- **Written exercise**:
Output the lines below as a JSON list of strings, one string per line, with blank lines omitted.

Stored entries
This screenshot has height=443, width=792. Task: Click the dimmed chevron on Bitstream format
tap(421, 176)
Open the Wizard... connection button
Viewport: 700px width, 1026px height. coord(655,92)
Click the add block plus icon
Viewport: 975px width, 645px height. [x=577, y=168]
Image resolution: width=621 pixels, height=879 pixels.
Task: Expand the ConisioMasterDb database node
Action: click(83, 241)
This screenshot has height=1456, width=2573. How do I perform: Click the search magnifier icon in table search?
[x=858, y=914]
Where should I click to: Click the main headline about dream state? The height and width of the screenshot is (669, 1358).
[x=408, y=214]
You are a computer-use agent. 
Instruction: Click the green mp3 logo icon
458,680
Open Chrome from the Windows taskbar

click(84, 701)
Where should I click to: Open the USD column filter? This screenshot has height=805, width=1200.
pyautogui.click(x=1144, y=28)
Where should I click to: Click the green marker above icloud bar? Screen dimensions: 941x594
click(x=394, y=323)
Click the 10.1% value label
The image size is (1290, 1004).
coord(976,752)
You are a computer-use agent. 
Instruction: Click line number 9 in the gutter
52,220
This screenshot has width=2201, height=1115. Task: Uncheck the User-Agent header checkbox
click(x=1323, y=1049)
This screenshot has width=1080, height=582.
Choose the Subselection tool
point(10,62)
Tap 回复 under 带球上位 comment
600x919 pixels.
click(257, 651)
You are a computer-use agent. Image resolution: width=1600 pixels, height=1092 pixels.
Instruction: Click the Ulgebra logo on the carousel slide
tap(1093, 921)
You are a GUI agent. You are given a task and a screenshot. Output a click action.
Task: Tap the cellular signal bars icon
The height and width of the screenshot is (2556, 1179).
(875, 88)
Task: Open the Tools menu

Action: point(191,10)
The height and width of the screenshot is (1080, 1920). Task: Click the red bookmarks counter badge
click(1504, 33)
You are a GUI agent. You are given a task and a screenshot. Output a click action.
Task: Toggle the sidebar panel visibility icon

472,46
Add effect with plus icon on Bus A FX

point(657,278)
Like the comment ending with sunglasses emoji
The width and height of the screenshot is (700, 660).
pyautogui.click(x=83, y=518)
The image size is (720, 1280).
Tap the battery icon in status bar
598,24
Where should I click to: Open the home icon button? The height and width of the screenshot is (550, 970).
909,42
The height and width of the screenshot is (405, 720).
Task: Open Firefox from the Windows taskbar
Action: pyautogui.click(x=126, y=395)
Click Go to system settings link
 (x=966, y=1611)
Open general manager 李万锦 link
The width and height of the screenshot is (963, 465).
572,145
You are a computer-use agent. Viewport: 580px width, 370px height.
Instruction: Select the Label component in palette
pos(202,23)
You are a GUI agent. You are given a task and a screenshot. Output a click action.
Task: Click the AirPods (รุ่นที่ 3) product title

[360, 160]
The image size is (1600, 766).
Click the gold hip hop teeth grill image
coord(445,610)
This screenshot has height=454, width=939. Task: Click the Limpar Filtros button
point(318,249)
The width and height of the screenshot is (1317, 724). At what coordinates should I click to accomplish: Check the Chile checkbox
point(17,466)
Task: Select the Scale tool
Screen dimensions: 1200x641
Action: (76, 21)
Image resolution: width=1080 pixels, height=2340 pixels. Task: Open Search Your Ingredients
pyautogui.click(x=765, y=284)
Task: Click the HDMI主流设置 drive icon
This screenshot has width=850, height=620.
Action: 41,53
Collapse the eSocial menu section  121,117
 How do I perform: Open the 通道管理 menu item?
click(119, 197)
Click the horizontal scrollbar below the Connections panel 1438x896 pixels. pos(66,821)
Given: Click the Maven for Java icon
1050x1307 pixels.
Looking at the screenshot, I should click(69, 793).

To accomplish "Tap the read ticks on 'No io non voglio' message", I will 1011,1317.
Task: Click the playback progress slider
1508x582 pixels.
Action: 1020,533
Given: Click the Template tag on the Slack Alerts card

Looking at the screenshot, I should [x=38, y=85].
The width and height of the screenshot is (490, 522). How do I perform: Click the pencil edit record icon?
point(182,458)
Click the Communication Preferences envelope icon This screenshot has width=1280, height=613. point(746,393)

- **Full response**:
[
  "This screenshot has height=443, width=792. Task: Click the dimmed chevron on Bitstream format",
  "tap(421, 176)",
  "Open the Wizard... connection button",
  "Viewport: 700px width, 1026px height. coord(655,92)",
  "Click the add block plus icon",
  "Viewport: 975px width, 645px height. [x=577, y=168]",
  "Image resolution: width=621 pixels, height=879 pixels.",
  "Task: Expand the ConisioMasterDb database node",
  "Action: click(83, 241)",
  "This screenshot has height=1456, width=2573. How do I perform: Click the search magnifier icon in table search?",
  "[x=858, y=914]",
  "Where should I click to: Click the main headline about dream state? The height and width of the screenshot is (669, 1358).",
  "[x=408, y=214]",
  "You are a computer-use agent. ",
  "Instruction: Click the green mp3 logo icon",
  "458,680",
  "Open Chrome from the Windows taskbar",
  "click(84, 701)",
  "Where should I click to: Open the USD column filter? This screenshot has height=805, width=1200.",
  "pyautogui.click(x=1144, y=28)",
  "Where should I click to: Click the green marker above icloud bar? Screen dimensions: 941x594",
  "click(x=394, y=323)",
  "Click the 10.1% value label",
  "The image size is (1290, 1004).",
  "coord(976,752)",
  "You are a computer-use agent. ",
  "Instruction: Click line number 9 in the gutter",
  "52,220",
  "This screenshot has width=2201, height=1115. Task: Uncheck the User-Agent header checkbox",
  "click(x=1323, y=1049)",
  "This screenshot has width=1080, height=582.",
  "Choose the Subselection tool",
  "point(10,62)",
  "Tap 回复 under 带球上位 comment",
  "600x919 pixels.",
  "click(257, 651)",
  "You are a computer-use agent. Image resolution: width=1600 pixels, height=1092 pixels.",
  "Instruction: Click the Ulgebra logo on the carousel slide",
  "tap(1093, 921)",
  "You are a GUI agent. You are given a task and a screenshot. Output a click action.",
  "Task: Tap the cellular signal bars icon",
  "The height and width of the screenshot is (2556, 1179).",
  "(875, 88)",
  "Task: Open the Tools menu",
  "Action: point(191,10)",
  "The height and width of the screenshot is (1080, 1920). Task: Click the red bookmarks counter badge",
  "click(1504, 33)",
  "You are a GUI agent. You are given a task and a screenshot. Output a click action.",
  "Task: Toggle the sidebar panel visibility icon",
  "472,46",
  "Add effect with plus icon on Bus A FX",
  "point(657,278)",
  "Like the comment ending with sunglasses emoji",
  "The width and height of the screenshot is (700, 660).",
  "pyautogui.click(x=83, y=518)",
  "The image size is (720, 1280).",
  "Tap the battery icon in status bar",
  "598,24",
  "Where should I click to: Open the home icon button? The height and width of the screenshot is (550, 970).",
  "909,42",
  "The height and width of the screenshot is (405, 720).",
  "Task: Open Firefox from the Windows taskbar",
  "Action: pyautogui.click(x=126, y=395)",
  "Click Go to system settings link",
  " (x=966, y=1611)",
  "Open general manager 李万锦 link",
  "The width and height of the screenshot is (963, 465).",
  "572,145",
  "You are a computer-use agent. Viewport: 580px width, 370px height.",
  "Instruction: Select the Label component in palette",
  "pos(202,23)",
  "You are a GUI agent. You are given a task and a screenshot. Output a click action.",
  "Task: Click the AirPods (รุ่นที่ 3) product title",
  "[360, 160]",
  "The image size is (1600, 766).",
  "Click the gold hip hop teeth grill image",
  "coord(445,610)",
  "This screenshot has height=454, width=939. Task: Click the Limpar Filtros button",
  "point(318,249)",
  "The width and height of the screenshot is (1317, 724). At what coordinates should I click to accomplish: Check the Chile checkbox",
  "point(17,466)",
  "Task: Select the Scale tool",
  "Screen dimensions: 1200x641",
  "Action: (76, 21)",
  "Image resolution: width=1080 pixels, height=2340 pixels. Task: Open Search Your Ingredients",
  "pyautogui.click(x=765, y=284)",
  "Task: Click the HDMI主流设置 drive icon",
  "This screenshot has width=850, height=620.",
  "Action: 41,53",
  "Collapse the eSocial menu section  121,117",
  " How do I perform: Open the 通道管理 menu item?",
  "click(119, 197)",
  "Click the horizontal scrollbar below the Connections panel 1438x896 pixels. pos(66,821)",
  "Given: Click the Maven for Java icon",
  "1050x1307 pixels.",
  "Looking at the screenshot, I should click(69, 793).",
  "To accomplish \"Tap the read ticks on 'No io non voglio' message\", I will 1011,1317.",
  "Task: Click the playback progress slider",
  "1508x582 pixels.",
  "Action: 1020,533",
  "Given: Click the Template tag on the Slack Alerts card",
  "Looking at the screenshot, I should [x=38, y=85].",
  "The width and height of the screenshot is (490, 522). How do I perform: Click the pencil edit record icon?",
  "point(182,458)",
  "Click the Communication Preferences envelope icon This screenshot has width=1280, height=613. point(746,393)"
]